Rows showing where targets appear
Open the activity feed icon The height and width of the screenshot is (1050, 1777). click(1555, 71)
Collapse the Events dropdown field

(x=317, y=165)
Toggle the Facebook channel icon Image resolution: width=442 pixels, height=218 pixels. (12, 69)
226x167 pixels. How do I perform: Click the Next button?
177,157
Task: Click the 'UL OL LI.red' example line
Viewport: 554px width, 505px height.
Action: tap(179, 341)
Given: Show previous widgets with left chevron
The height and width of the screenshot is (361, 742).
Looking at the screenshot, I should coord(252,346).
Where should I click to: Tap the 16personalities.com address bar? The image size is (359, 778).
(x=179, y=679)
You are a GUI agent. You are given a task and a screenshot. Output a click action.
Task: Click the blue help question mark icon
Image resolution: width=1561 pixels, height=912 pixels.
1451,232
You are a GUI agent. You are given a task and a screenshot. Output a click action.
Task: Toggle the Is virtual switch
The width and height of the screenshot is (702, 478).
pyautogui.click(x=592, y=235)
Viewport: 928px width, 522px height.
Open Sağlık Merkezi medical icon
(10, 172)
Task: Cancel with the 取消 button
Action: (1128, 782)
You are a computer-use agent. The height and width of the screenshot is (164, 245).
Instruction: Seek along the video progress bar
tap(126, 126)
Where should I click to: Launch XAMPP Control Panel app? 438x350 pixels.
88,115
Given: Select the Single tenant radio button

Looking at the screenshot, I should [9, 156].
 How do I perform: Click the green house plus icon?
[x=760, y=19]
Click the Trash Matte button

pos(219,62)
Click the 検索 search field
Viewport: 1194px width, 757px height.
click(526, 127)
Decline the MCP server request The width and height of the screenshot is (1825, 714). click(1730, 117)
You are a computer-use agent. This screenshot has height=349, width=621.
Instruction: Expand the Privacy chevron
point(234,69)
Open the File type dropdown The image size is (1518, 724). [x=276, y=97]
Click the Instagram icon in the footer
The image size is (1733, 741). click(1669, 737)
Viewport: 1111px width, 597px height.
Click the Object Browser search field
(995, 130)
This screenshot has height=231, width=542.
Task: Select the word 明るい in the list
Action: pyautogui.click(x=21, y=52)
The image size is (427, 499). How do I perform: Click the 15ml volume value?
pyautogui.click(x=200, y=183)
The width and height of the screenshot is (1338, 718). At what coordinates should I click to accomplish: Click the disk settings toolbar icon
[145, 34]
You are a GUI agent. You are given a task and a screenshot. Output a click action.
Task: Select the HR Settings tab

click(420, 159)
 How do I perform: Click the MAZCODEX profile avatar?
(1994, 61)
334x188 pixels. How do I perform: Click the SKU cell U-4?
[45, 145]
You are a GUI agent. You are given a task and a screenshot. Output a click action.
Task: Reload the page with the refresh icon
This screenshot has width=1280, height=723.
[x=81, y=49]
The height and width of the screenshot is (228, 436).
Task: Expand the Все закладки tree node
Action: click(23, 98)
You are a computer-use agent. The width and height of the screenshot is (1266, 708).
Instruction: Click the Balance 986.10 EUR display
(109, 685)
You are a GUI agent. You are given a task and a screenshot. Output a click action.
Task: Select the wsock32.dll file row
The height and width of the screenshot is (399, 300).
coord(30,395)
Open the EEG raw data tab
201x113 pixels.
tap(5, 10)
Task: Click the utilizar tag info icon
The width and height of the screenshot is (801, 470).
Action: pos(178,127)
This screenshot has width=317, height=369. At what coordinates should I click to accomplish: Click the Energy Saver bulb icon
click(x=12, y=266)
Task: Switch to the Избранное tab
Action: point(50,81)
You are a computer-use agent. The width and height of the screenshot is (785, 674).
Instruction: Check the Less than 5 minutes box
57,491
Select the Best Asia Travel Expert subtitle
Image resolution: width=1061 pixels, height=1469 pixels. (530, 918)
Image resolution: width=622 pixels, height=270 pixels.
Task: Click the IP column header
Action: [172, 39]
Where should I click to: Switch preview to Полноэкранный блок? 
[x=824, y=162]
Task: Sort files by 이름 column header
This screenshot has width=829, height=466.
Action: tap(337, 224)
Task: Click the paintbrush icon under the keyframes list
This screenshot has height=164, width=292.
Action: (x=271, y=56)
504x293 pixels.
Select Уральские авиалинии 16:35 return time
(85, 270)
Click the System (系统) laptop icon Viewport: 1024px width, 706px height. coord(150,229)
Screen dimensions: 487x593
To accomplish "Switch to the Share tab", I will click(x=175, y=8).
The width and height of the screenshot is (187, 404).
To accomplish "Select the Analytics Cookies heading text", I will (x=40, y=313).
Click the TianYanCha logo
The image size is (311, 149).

_The exercise_: Return every line of the listing above unchanged, keeping each line's wording, numbers and order as they stand.

_Exercise output_:
Open the activity feed icon The height and width of the screenshot is (1050, 1777). click(1555, 71)
Collapse the Events dropdown field

(x=317, y=165)
Toggle the Facebook channel icon Image resolution: width=442 pixels, height=218 pixels. (12, 69)
226x167 pixels. How do I perform: Click the Next button?
177,157
Task: Click the 'UL OL LI.red' example line
Viewport: 554px width, 505px height.
Action: tap(179, 341)
Given: Show previous widgets with left chevron
The height and width of the screenshot is (361, 742).
Looking at the screenshot, I should coord(252,346).
Where should I click to: Tap the 16personalities.com address bar? The image size is (359, 778).
(x=179, y=679)
You are a GUI agent. You are given a task and a screenshot. Output a click action.
Task: Click the blue help question mark icon
Image resolution: width=1561 pixels, height=912 pixels.
1451,232
You are a GUI agent. You are given a task and a screenshot. Output a click action.
Task: Toggle the Is virtual switch
The width and height of the screenshot is (702, 478).
pyautogui.click(x=592, y=235)
Viewport: 928px width, 522px height.
Open Sağlık Merkezi medical icon
(10, 172)
Task: Cancel with the 取消 button
Action: (1128, 782)
You are a computer-use agent. The height and width of the screenshot is (164, 245).
Instruction: Seek along the video progress bar
tap(126, 126)
Where should I click to: Launch XAMPP Control Panel app? 438x350 pixels.
88,115
Given: Select the Single tenant radio button

Looking at the screenshot, I should [9, 156].
 How do I perform: Click the green house plus icon?
[x=760, y=19]
Click the Trash Matte button

pos(219,62)
Click the 検索 search field
Viewport: 1194px width, 757px height.
click(526, 127)
Decline the MCP server request The width and height of the screenshot is (1825, 714). click(1730, 117)
You are a computer-use agent. This screenshot has height=349, width=621.
Instruction: Expand the Privacy chevron
point(234,69)
Open the File type dropdown The image size is (1518, 724). [x=276, y=97]
Click the Instagram icon in the footer
The image size is (1733, 741). click(1669, 737)
Viewport: 1111px width, 597px height.
Click the Object Browser search field
(995, 130)
This screenshot has height=231, width=542.
Task: Select the word 明るい in the list
Action: pyautogui.click(x=21, y=52)
The image size is (427, 499). How do I perform: Click the 15ml volume value?
pyautogui.click(x=200, y=183)
The width and height of the screenshot is (1338, 718). At what coordinates should I click to accomplish: Click the disk settings toolbar icon
[145, 34]
You are a GUI agent. You are given a task and a screenshot. Output a click action.
Task: Select the HR Settings tab

click(420, 159)
 How do I perform: Click the MAZCODEX profile avatar?
(1994, 61)
334x188 pixels. How do I perform: Click the SKU cell U-4?
[45, 145]
You are a GUI agent. You are given a task and a screenshot. Output a click action.
Task: Reload the page with the refresh icon
This screenshot has width=1280, height=723.
[x=81, y=49]
The height and width of the screenshot is (228, 436).
Task: Expand the Все закладки tree node
Action: click(23, 98)
You are a computer-use agent. The width and height of the screenshot is (1266, 708).
Instruction: Click the Balance 986.10 EUR display
(109, 685)
You are a GUI agent. You are given a task and a screenshot. Output a click action.
Task: Select the wsock32.dll file row
The height and width of the screenshot is (399, 300).
coord(30,395)
Open the EEG raw data tab
201x113 pixels.
tap(5, 10)
Task: Click the utilizar tag info icon
The width and height of the screenshot is (801, 470).
Action: pos(178,127)
This screenshot has width=317, height=369. At what coordinates should I click to accomplish: Click the Energy Saver bulb icon
click(x=12, y=266)
Task: Switch to the Избранное tab
Action: point(50,81)
You are a computer-use agent. The width and height of the screenshot is (785, 674).
Instruction: Check the Less than 5 minutes box
57,491
Select the Best Asia Travel Expert subtitle
Image resolution: width=1061 pixels, height=1469 pixels. (530, 918)
Image resolution: width=622 pixels, height=270 pixels.
Task: Click the IP column header
Action: [172, 39]
Where should I click to: Switch preview to Полноэкранный блок? 
[x=824, y=162]
Task: Sort files by 이름 column header
This screenshot has width=829, height=466.
Action: tap(337, 224)
Task: Click the paintbrush icon under the keyframes list
This screenshot has height=164, width=292.
Action: (x=271, y=56)
504x293 pixels.
Select Уральские авиалинии 16:35 return time
(85, 270)
Click the System (系统) laptop icon Viewport: 1024px width, 706px height. coord(150,229)
Screen dimensions: 487x593
To accomplish "Switch to the Share tab", I will click(x=175, y=8).
The width and height of the screenshot is (187, 404).
To accomplish "Select the Analytics Cookies heading text", I will (x=40, y=313).
Click the TianYanCha logo
The image size is (311, 149).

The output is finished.